所谓天象,指各种天体(日月星)交错运行而在天空中所呈现之景象,即古代“天文”之义。所谓“观乎天文,以察时变”(《易·贲·彖传》)、“仰以观于天文,俯以察以地理”“天垂象,见吉凶”(《易传·系辞》)是也!亦即班固《汉志·数术略·天文》所说:“天文者,序二十八宿,步日月五星,以纪吉凶之象,圣王所以参政也。《易》曰:‘观乎天文,以察时变。’然星事凶悍,非湛密者弗能由也。”见其著作《天学真原》《中国天学史》《天学外史》《世界历史上的星占学》《星占学与传统文化》等。

江晓原系列著作
古代封建统治者或圣贤对于星占则深信不疑,战国时期甘德、石申《甘石星经》,西汉出土的《五星占》、传世的唐代瞿昙悉达《开元占经》、李淳风《乙巳占》等则是明证。如
①卢央《中国古代星占学·第四章 七曜和杂星占》说:
“帝舜接替帝尧的地位时,首先观察天象,列出政事。即所谓‘在璇玑玉衡,以齐七政’。从那时起,天象与帝王治国就有了密不可分的关系。这可能是导致中国古代星占学特别发展的一个原因。这里说的‘以齐七政’的七政,古代学者们有不同的看法。但他们大都认为七政是一种作为标准的天象,所为‘玄象之端,正天之度,王者仰之,以为治政’(《五行大义》)。有人认为是北斗七星为七政……有人认为七政是指二十八宿。因为二十八宿分布于四方,每方七宿,共为七政。但不少人认为日月五星为七政。《尚书纬·考灵曜》说:‘日月者时之主也,五星者时之纪也。故曰在璇玑玉衡,以齐七政。’古代将日月的视运动作为制定历法的依据,而五星的运行不仅用于制定历法,而且也是星占学的观测对象。日月五星在古代天文学和古代星占学中都是主要角色,恒星天空只不过是衬托它们的背景。因此日月五星为七政,在人们心目中可能更重要一些。”
②管飞《天问之路》说:
“从《新唐书·艺文志》所载书目看,隋唐占星之作……有两部比较重要的著作,一部是李淳风的《乙巳占》,一部是瞿昙悉达的《开元占经》。《开元占经》可谓前代占星的集大成之作,它把各种天象分类加以编次,每种天象都分别列出前人的种种说法,兼收并蓄,对前代占星术是一次全面的总结。

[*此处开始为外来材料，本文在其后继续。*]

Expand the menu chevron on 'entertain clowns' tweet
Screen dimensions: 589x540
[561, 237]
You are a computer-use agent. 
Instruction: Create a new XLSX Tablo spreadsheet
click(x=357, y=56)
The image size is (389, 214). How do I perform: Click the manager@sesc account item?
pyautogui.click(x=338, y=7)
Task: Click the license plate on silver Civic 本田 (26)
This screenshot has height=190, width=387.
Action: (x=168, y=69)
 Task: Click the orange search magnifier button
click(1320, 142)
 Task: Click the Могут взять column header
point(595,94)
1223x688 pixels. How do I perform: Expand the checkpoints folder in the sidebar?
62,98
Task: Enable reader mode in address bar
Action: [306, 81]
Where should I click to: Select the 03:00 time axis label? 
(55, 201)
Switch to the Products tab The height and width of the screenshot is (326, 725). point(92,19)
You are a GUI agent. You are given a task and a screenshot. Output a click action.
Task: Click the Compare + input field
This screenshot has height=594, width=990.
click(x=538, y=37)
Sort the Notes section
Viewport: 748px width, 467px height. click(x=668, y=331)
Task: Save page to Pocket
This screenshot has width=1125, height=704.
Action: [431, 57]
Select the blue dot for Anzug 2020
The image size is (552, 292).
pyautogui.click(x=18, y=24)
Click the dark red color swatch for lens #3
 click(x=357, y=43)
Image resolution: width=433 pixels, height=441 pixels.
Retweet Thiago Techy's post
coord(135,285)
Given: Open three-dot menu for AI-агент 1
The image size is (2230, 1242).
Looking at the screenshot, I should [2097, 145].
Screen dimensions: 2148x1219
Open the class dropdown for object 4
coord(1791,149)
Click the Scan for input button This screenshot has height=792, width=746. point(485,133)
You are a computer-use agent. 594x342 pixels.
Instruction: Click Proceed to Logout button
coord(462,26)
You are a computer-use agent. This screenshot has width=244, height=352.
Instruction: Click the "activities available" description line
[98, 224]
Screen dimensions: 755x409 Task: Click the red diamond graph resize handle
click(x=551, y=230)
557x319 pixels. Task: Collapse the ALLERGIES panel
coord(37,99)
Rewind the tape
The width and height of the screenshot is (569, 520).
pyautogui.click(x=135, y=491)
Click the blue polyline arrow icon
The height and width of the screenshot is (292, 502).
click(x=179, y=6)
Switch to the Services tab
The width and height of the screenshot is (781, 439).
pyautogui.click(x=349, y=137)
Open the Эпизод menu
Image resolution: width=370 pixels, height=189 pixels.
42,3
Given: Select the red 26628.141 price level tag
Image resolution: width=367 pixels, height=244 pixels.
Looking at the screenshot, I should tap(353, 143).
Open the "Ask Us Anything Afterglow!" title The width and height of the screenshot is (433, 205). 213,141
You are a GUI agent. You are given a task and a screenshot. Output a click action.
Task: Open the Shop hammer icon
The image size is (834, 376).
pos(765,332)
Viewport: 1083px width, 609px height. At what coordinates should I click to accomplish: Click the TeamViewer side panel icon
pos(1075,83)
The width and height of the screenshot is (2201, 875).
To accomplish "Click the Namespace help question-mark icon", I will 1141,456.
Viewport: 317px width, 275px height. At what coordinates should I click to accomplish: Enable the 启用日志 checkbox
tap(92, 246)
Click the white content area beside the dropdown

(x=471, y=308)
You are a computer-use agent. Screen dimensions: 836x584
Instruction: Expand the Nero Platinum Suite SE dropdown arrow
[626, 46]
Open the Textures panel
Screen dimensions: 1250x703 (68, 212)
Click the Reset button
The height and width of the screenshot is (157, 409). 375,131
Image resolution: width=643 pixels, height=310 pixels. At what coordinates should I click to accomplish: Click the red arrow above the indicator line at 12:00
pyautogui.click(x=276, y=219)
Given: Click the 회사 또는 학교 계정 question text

“占星术在宋以后基本上是在走下坡路,进入衰落、消亡的历史阶段。其原因之一是统治者加强了对天文星占的控制,从而造成天文星占人才的凋零。占星术衰落的另一原因是理论上的日趋贫乏。占星术的理论基础——天人感应学说在经过汉代以后长时间的发展,到宋代以后再没有什么突破性的发展。人们虽然仍然相信‘天垂象,见吉凶’的古训,但已越来越从理性上认识到占星术的谬误。宋代所编的《司天考》《新唐书》,再没有将某一具体天象变异同某一具体的历史事件联系起来,在其以后历代也是如此。这是天文学同占星术开始分化的一个重要迹象。到清代编纂《四库全书》时,已把天文和占星分为两类,天文学著作归入‘天文算法’类,而占星术著作归入‘术数’类。至此,占星学和天文学分道扬镳,最终不可避免地走上末路。”
实际上,时至今日,人事之吉凶祸福、国运之盛衰成败、天命之转移更替等与“天象”无关!所以,
③江晓原先生《天学外史》说:
“星占学的发展,实际上是一个长期积累的过程。古代的通天巫觋——后来演变成专职的天学家——观察并记录了大量的天象,他们将这些记录与大量历史事件排比对照,尽力在其间找出‘规律’——站在现代科学的立场上,我们当然不会同意其间真有这样的规律,但古人对此坚信不疑……难道天上星象真的能够兆示、星占学家真的能够预见人间未来之事?站在现代科学的立场上来看,这一问题的答案当然只能是否定的。”
那么,如何解释说准的预言呢?江晓原先生认为大体有如下几种:
“概率论的解释。即在众多的预言中,总有可能‘蒙对’一两次,也即古人所谓‘多言或中’之意。对于答案比较少的问题(比如甲乙二人决斗谁胜谁负),这种解释听起来比较有道理。
“心理学的解释。即上文所说暗示所产生的‘诚则灵’的实际效果。这可以用来解释不少成功的预言。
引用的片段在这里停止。